Kolor zielony w kulturach świata – znaczenie i symbolika
Kolor zielony w naturze odgrywa wiodącą rolę, bo jest go najwięcej. W kulturach świata symbolizuje najczęściej odnowę, początek i urodzaj. Ot, wiosnę! Przyjrzyjmy się odcieniom zieleni w tradycji Majów i Uzbeków. Przywołajmy w wyobraźni zielone krajobrazy Sri Lanki i Kostaryki. To będzie podróż przez kultury świata w kolorze zielonym. Dowiesz się też, jak nasze oko widzi kolor zielony i jak wpływa on na naszą psychikę?
Czym właściwie jest kolor?
A jak to wygląda w nauce? Paleta odcieni zieleni jest tak różnorodna, jak jej właściwości potwierdzone przez badaczy. Postrzeganie barwy zielonej (jak i wszystkich innych kolorów) rozgrywa się w mózgu, ale już definiowanie koloru i jego symbolika uzależniona jest od mowy, historii, przestrzeni oraz kultury. Zacznijmy jednak od początku. Czym jest kolor? Kolor jest wrażeniem światła, falą elektromagnetyczną przybywająca ze słońca i penetrującą ciała za pośrednictwem skóry i oczu. Światło czerwone ma najdłuższą falę, skupia zatem najwięcej energii. Najkrótszą falę ma fioletowy o najniższej energii. Paradoksalnie jednak najlepiej widzimy to, co znajduje się pośrodku skali w zakresie barwy żółtozielonej. Kolor zielony to barwa najłagodniejsza, neutralna. Czy to przypadek, że właśnie zieleni jest najwięcej w przyrodzie?
Wszystkie odcienie zieleni: tradycja Majów i jadeit Konfucjusza
Ulubionym kolorem Mahometa był zielony i ten kolor kojarzony jest z islamem. W uzbeckich meczetach tej barwy są piękne zabytkowe posadzki lub szlachetne jedwabne szaty. A skoro wdepnęliśmy do Azji – jej symbolem jest jadeit, ukochany kamień Konfucjusza. Jadeit azjatycki jest tym cenniejszy, im jaśniejszy i bardziej soczysty w odcieniu. Wtedy też, podobnie jak malachit bądź szmaragd, symbolizuje mądrość oraz doświadczenie.
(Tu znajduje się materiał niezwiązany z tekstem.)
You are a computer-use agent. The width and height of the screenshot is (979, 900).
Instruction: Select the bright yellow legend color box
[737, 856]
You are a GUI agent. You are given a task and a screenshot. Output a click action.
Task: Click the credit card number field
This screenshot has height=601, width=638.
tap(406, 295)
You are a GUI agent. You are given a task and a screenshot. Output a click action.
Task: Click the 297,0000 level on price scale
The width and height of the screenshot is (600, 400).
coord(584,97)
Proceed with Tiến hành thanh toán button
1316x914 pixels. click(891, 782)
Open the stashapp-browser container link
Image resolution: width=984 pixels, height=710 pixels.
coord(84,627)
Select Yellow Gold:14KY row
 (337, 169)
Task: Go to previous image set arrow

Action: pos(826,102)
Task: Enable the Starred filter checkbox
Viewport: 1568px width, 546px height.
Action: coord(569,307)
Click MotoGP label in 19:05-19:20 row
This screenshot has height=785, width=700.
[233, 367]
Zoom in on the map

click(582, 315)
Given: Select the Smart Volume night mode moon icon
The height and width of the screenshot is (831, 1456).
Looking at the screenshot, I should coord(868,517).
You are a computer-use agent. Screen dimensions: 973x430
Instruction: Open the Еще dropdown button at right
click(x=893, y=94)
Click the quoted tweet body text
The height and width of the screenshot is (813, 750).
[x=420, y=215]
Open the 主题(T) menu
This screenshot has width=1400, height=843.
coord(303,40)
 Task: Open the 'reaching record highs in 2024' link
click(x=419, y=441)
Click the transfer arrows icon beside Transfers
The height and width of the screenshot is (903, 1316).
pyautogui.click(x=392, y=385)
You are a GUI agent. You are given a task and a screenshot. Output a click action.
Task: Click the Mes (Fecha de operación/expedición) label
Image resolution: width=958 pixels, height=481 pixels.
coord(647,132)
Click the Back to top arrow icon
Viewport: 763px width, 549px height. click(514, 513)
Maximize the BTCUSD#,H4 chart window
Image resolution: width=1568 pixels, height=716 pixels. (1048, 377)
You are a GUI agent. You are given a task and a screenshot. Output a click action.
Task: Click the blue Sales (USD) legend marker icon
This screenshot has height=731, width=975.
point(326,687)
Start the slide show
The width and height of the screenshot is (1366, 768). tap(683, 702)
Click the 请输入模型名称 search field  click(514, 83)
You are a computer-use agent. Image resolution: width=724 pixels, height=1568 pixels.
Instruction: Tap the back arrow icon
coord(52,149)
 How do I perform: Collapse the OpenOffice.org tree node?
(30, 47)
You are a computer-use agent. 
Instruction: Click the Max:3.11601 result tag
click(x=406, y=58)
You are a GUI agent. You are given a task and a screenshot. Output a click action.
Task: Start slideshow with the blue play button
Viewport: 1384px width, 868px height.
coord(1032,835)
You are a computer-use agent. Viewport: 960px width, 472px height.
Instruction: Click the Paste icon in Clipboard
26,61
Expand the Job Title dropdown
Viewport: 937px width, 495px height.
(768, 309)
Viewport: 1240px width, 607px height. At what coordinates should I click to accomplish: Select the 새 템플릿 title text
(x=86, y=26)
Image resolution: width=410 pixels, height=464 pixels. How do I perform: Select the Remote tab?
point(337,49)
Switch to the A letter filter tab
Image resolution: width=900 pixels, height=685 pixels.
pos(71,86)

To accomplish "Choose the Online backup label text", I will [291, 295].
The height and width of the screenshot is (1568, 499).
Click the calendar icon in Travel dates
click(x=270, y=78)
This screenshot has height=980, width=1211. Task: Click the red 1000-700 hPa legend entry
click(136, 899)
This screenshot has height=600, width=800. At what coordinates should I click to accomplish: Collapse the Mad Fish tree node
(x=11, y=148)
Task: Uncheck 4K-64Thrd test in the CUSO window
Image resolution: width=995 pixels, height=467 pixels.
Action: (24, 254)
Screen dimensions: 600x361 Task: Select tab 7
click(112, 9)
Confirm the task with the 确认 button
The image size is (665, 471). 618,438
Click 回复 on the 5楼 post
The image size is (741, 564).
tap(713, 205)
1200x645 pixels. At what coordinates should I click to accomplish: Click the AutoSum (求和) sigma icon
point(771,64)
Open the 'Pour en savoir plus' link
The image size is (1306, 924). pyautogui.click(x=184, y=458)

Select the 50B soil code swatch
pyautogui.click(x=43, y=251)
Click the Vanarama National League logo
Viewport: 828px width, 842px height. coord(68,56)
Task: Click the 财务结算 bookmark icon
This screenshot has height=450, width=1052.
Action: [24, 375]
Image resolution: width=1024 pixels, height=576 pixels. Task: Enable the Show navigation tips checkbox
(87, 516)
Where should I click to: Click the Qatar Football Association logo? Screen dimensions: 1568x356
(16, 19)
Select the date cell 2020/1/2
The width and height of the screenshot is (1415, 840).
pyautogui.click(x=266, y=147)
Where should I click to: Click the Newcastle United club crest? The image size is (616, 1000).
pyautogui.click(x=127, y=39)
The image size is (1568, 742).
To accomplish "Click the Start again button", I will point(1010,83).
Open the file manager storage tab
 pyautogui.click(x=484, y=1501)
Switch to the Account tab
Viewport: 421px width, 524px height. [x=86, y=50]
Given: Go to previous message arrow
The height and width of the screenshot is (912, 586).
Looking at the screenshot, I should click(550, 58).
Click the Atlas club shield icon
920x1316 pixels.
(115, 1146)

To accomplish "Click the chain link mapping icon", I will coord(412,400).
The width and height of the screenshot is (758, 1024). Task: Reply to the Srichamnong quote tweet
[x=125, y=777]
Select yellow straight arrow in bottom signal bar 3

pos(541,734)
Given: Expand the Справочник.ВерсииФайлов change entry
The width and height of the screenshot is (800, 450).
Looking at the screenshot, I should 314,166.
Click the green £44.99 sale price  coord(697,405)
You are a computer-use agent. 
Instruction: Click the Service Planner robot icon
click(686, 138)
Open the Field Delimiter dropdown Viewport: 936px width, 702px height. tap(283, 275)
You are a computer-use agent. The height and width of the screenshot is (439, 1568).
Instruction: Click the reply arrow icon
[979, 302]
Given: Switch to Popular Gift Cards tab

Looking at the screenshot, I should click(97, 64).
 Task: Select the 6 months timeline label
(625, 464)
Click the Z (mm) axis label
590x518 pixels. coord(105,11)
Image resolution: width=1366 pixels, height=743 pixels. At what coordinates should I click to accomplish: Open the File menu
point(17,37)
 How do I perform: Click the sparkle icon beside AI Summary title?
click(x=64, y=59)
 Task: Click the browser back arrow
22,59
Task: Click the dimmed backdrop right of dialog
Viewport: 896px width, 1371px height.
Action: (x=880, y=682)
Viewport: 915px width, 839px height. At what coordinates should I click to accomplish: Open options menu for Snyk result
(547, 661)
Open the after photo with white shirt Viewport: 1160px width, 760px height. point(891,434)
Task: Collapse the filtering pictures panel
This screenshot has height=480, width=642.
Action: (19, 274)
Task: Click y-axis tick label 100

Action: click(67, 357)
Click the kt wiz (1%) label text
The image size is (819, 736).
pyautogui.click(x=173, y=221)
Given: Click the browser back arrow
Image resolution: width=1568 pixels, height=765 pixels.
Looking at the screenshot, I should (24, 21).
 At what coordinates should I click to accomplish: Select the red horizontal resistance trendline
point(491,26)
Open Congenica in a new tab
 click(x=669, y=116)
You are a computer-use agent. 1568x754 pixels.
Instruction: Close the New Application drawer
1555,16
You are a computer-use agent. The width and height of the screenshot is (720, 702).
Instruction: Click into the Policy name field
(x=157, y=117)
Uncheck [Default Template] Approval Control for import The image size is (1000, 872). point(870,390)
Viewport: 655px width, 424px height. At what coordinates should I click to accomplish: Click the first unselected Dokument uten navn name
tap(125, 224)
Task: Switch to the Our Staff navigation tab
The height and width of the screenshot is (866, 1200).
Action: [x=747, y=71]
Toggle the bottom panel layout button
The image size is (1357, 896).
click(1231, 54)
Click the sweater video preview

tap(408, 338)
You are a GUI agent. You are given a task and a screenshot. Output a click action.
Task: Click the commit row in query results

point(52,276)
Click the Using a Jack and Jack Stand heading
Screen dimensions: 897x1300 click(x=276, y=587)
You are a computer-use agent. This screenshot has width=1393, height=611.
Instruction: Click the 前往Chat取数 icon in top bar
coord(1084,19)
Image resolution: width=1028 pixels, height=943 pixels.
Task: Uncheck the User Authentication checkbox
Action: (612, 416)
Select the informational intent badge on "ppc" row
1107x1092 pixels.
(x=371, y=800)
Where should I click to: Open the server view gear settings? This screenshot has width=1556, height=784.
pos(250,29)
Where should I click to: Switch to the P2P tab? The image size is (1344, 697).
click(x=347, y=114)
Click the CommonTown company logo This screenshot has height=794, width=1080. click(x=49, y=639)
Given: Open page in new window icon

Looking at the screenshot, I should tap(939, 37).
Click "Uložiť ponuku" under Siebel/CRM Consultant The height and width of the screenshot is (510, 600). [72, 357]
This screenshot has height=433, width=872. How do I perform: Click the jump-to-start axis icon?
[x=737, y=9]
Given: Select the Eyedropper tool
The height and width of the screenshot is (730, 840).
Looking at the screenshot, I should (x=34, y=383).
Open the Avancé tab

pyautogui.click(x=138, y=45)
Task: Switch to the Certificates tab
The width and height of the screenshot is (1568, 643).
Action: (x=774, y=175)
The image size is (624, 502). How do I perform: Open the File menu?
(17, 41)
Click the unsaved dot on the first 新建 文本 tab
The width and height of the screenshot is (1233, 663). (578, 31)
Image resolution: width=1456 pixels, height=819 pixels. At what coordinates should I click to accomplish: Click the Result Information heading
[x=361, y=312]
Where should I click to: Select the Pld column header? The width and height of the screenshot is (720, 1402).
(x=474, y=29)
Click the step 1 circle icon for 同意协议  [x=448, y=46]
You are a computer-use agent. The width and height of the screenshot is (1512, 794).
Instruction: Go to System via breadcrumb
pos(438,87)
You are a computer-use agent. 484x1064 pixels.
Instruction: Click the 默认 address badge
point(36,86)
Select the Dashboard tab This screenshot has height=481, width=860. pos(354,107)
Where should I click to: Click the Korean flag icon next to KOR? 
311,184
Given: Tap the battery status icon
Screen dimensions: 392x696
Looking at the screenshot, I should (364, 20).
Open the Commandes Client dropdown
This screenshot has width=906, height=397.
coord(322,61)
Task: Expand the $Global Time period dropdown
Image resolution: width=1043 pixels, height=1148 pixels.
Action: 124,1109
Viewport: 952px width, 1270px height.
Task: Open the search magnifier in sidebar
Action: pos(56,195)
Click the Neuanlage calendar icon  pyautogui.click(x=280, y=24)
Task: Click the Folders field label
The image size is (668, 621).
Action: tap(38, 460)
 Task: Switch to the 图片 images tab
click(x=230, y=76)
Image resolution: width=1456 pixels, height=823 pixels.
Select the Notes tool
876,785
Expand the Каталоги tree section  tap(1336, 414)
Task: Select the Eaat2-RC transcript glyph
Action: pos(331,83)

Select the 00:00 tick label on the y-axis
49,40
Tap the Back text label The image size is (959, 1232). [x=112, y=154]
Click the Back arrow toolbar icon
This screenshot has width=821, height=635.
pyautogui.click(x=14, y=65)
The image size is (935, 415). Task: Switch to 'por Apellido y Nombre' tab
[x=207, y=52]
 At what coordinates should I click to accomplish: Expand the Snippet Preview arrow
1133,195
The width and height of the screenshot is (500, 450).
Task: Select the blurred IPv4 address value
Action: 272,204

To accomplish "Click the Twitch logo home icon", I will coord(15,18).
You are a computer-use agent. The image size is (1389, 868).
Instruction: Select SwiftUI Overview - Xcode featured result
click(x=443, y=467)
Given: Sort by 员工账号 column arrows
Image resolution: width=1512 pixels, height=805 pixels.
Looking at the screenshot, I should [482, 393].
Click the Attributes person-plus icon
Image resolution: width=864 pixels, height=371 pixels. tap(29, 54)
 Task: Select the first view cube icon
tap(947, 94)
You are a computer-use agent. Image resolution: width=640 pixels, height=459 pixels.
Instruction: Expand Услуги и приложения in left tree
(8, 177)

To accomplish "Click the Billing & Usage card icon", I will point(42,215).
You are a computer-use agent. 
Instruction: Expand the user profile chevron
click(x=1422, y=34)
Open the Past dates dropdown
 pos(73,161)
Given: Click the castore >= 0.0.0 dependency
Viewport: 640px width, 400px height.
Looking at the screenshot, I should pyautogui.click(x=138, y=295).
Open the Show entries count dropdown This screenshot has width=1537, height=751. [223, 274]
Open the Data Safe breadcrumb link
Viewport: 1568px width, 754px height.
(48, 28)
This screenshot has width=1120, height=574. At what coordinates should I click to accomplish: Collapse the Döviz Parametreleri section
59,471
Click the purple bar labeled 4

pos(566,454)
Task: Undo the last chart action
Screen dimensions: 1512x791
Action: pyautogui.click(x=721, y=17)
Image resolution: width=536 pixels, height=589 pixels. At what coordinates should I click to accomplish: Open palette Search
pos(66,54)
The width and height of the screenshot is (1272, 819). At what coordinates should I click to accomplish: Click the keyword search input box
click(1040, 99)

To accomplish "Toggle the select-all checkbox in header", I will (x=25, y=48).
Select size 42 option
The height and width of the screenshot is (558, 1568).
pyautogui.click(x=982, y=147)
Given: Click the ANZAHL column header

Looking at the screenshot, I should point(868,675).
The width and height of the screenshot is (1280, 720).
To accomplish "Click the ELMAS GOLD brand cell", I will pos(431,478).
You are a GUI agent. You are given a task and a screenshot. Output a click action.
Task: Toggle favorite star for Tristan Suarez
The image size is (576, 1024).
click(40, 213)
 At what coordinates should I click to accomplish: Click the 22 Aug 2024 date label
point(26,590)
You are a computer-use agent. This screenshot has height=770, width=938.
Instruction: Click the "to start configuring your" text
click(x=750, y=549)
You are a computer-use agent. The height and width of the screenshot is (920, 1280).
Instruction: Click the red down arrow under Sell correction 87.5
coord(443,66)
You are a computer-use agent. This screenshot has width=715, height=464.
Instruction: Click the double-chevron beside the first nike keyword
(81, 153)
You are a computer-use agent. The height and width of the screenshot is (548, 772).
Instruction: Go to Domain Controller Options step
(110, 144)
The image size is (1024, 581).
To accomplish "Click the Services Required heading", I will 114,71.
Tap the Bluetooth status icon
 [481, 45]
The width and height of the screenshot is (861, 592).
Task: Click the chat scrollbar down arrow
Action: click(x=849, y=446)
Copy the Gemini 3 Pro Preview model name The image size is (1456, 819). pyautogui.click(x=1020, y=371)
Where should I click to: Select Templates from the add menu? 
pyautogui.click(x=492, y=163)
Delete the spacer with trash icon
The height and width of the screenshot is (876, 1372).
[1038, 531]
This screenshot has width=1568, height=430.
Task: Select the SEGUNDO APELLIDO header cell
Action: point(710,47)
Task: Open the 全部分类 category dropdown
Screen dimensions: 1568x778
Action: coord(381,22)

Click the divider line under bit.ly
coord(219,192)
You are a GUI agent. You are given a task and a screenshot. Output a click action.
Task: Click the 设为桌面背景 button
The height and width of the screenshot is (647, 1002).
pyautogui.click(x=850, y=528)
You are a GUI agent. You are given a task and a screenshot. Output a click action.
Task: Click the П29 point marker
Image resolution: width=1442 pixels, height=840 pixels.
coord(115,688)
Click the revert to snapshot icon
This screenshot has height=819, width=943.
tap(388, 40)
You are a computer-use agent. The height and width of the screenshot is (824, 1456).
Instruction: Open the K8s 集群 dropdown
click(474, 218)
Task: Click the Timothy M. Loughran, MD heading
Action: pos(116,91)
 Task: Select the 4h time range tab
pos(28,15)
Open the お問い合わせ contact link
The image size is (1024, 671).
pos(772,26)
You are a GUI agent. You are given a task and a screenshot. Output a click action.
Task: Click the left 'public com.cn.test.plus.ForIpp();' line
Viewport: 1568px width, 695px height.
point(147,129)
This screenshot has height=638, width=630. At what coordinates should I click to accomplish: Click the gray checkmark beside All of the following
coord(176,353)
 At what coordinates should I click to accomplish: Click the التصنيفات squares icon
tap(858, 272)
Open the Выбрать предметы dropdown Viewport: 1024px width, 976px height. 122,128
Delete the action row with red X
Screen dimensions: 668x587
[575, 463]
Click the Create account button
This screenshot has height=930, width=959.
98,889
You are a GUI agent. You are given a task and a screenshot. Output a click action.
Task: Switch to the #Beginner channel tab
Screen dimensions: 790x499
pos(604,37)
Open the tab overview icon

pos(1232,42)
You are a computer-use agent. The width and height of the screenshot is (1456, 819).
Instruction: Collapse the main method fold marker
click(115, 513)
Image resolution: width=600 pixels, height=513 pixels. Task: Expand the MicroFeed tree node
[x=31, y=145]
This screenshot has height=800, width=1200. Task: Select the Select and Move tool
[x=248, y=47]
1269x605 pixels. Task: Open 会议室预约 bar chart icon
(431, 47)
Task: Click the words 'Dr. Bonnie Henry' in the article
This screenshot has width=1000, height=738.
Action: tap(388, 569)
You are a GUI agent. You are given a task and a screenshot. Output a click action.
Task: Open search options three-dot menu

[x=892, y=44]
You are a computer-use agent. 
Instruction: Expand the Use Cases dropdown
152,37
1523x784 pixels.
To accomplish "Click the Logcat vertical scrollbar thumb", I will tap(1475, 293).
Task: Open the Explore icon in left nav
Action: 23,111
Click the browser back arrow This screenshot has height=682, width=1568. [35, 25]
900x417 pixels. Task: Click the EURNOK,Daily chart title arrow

Te same przymioty zieleni towarzyszą kulturze majańskiej. W tradycji Majów w cieniu świętych drzew Ceiba odprawiane są ważne ceremonie. Korony drzew Ceiba są zielone, bujne, utożsamiane z głową człowieka oraz sferą kosmiczną. W tej samej tradycji zielony to również kolor kierunku południa.
Wszystkie odcienie zieleni: Kostaryka jak z filmu „Avatar”
Czasem, gdy tylko zamkniesz oczy i pomyślisz o jakimś zakątku, widzisz go… kolorami. Radżastańską pustynię kojarzymy ze złotem, pustkę tundry i surowe warunki klimatyczne Alaski z brunatną ziemią oraz z bielą ośnieżonych gór, a Kostarykę ze wszystkimi odcieniami zielonego. Jedność z przyrodą i jej soczystością odzwierciedla również słynne kostarykańskie pozdrowienie Pura Vida! Co więcej, tamtejsze zjawiskowe lasy mgielne przywodzą na myśl kadry z filmu Avatar.

Wreszcie – Sri Lanka, prawdziwa uczta dla zmysłów! Na cejlońskich zboczach górskich sadzi się herbatę. Gdzie okiem nie sięgniesz, tam więc zielone krzewy, rosną jeden przy drugim, co przywodzi na myśl gęsto tkane kobierce.
Co oznacza kolor zielony we współczesnej nauce?
Kolor jest przedmiotem analiz w obrębie fizyki, chemii, fizjologii, a od lat 80. XX wieku, za sprawą Charlesa Fere’a, również psychologii. Badacz dowiódł, że najbardziej pobudzające do działania jest światło czerwone, uspokajające fioletowe, ale najłagodniejsze, najbardziej neutralne jest światło zielone. Odpręża i dobrze wpływa na wzrok. Kolorami zajmują się również brytyjscy naukowy z University of York. Stwierdzili, że naturalne zmiany otoczenia wpływają na percepcję kolorów. Wzrok adoptuje się do otoczenia.

Jaki to ma związek z kolorem zielonym? Kiedy latem jest go dużo, ludzkie oko uwzględnia większą ekspozycję na zieleń, co powoduje wyostrzenie widzenia tak, że wszystkie inne kolory postrzegane są jako jednakowo intensywne. Z kolei zimą, gdy dominuje szarość, inne kolory w naszych oczach bledną.
Kolor zielony symbolizuje odnowę, wiosnę, ot, życie! Otaczamy się zielenią każdego dnia. W lesie odpoczywamy, co ma zdecydowany związek właśnie z właściwościami tej barwy w odcieniach żółcieni, soczystości, głębokiej szlachetnej zieleni. Lubimy patrzeć na świeżą trawę, a widok tej wiosennej wywołuje nawet euforię. Zieleń to przyroda, natura, a my stanowimy jej część.